• **Exercise goal**: Send back the line that contains "View the response Headers (3) tab" and all lines following it through the end of the data below, exactly, omitting pictures.

• **Material shown**:
»»

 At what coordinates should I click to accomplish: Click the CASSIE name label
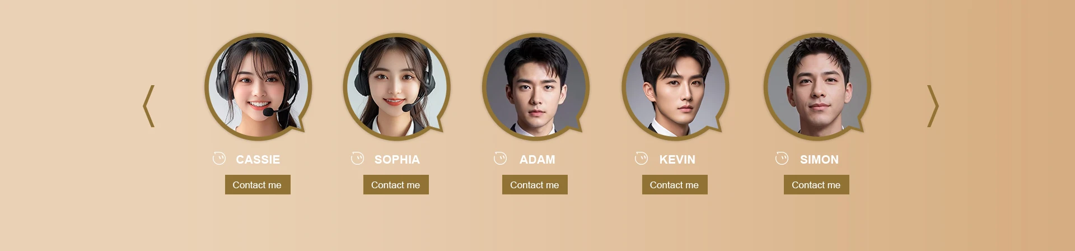pyautogui.click(x=258, y=160)
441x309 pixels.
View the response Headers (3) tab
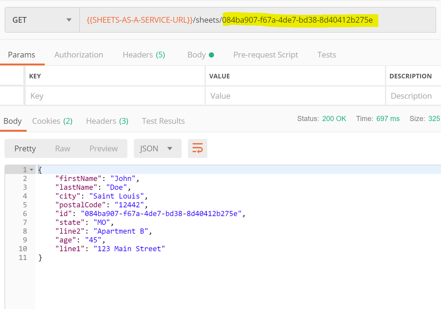coord(107,121)
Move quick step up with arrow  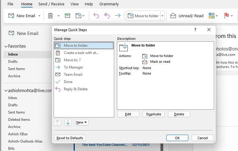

««

• **Task answer**:
View the response Headers (3) tab
coord(107,121)
Move quick step up with arrow  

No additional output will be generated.